The sentence in Twyla Tharp's Book jumped off the page.
“I want people to remember I was here.”
I won’t presume that everyone is motivated by this, but I seem to be. I think all of us who choose to make babies and raise a family certainly have a captive enclave of future generations that will remember, although the remembrance can become more tenuous as the decades and generations roll forward. I think every family needs its story tellers. Some choose to talk the stories, others write, while-more and more these days-many do it with images. Photographs and videos now play a huge role in the story telling, the remembering.
There are those other deposits that some leave behind. Engineers leave their designs in buildings and process plants; architects in their clever interiors and exteriors of the edifices they design; software programmers in their computer code; musicians in their words and music; artists in their paintings, sculptures, and photographs; and writers in their paragraphs of prose or lines of poetry. The new archivists are finding this media, the internet-distributed, electronically recorded information and images, the modern way to preserve something that will show they were here.
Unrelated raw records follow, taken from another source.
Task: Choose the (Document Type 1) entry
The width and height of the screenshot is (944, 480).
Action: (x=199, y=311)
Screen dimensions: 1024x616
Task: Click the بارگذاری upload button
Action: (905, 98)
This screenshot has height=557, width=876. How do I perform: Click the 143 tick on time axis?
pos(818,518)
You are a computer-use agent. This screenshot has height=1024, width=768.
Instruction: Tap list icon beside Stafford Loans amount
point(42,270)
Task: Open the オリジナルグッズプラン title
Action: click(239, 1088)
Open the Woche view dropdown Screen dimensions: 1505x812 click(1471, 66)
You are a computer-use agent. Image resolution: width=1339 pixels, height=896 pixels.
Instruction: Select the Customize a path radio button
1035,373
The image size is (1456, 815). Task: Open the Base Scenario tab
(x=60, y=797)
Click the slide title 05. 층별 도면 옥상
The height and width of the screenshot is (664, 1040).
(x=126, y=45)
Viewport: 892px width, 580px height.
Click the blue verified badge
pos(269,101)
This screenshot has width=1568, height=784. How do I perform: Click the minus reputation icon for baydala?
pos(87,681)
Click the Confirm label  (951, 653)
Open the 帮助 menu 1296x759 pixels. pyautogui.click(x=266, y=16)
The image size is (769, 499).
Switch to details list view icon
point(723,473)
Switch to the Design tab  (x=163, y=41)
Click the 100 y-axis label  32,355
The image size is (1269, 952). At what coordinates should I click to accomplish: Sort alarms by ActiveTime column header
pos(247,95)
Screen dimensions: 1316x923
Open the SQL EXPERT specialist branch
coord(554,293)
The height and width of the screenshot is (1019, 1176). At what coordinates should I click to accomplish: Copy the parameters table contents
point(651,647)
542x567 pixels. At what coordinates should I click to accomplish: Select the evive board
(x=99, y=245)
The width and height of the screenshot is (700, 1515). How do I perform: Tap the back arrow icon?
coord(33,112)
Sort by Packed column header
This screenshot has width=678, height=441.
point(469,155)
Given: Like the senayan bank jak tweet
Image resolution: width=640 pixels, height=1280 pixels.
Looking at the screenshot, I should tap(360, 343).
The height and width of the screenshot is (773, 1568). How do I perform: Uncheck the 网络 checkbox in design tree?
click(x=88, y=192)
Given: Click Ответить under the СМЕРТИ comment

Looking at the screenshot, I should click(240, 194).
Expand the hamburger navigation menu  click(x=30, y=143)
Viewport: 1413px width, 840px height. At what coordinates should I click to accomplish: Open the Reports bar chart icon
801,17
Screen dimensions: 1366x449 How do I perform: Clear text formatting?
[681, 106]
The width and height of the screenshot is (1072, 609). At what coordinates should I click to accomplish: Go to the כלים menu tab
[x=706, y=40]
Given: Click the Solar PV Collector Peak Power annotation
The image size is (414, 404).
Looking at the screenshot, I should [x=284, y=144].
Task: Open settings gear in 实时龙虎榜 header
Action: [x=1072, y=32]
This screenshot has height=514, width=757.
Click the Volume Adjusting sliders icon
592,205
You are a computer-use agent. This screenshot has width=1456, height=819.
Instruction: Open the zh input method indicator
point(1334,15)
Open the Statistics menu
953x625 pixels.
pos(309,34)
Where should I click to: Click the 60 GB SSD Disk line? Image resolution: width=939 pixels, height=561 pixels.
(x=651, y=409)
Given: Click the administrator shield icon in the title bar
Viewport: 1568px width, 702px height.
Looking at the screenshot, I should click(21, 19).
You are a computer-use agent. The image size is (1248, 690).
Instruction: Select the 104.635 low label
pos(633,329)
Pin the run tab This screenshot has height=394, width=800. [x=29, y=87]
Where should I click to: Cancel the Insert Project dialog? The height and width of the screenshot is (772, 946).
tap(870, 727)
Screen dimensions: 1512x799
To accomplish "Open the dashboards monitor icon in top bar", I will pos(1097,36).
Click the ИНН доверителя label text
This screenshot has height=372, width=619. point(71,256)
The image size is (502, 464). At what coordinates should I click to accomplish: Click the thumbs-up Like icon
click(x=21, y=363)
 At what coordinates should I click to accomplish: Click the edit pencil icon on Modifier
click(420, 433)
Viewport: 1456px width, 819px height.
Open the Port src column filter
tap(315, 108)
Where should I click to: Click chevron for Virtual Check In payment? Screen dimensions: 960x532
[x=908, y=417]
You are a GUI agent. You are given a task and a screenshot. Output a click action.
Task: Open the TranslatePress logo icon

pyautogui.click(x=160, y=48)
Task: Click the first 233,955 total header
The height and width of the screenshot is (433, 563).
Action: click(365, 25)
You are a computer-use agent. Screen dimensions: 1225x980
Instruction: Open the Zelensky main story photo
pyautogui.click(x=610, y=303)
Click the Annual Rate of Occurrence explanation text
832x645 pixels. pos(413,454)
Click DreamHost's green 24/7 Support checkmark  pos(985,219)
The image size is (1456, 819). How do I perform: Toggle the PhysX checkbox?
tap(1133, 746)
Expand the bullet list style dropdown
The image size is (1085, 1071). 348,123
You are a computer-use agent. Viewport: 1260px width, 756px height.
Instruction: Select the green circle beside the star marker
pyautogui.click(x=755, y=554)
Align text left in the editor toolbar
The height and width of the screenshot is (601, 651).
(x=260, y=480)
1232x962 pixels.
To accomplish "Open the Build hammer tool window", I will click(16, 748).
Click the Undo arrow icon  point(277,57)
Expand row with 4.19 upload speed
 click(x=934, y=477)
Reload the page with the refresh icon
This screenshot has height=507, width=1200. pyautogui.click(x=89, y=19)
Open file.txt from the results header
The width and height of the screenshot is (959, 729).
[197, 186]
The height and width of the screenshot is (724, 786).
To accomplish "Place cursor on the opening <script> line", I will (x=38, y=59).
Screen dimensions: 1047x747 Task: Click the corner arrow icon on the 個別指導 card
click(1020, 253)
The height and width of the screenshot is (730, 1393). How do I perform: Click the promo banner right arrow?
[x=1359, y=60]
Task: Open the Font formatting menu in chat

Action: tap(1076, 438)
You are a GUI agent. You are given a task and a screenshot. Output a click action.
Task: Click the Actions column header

The Brunels of this world built structures and technology that will stand for a very long time and, even when their creations finally rust or crumble away, will be remembered as introducing a new way of thinking in the field of engineering and design. That is what will last, isn’t it? Not the edifice, but the intelligence, passion, and dedication that resulted in the creation of something significant. Could you not consider this creativity Brunel’s ‘art’?
The way we in the western world rip down and replace our buildings, factories, and process plants makes me think that if I really want to be remembered, I need to turn to the softer stuff of life. I am trying words and images right now. I have no idea what will happen with them, but I am, as I was during my engineering days, driven to create, and these artefacts seem to satisfy me…..for the moment.
Isambard Kingdom Brunel: A British engineer of great prominence in the 1800s. The Clifton Suspension Bridge is one of his better known designs. He also designed and created the Great Western Railway in England.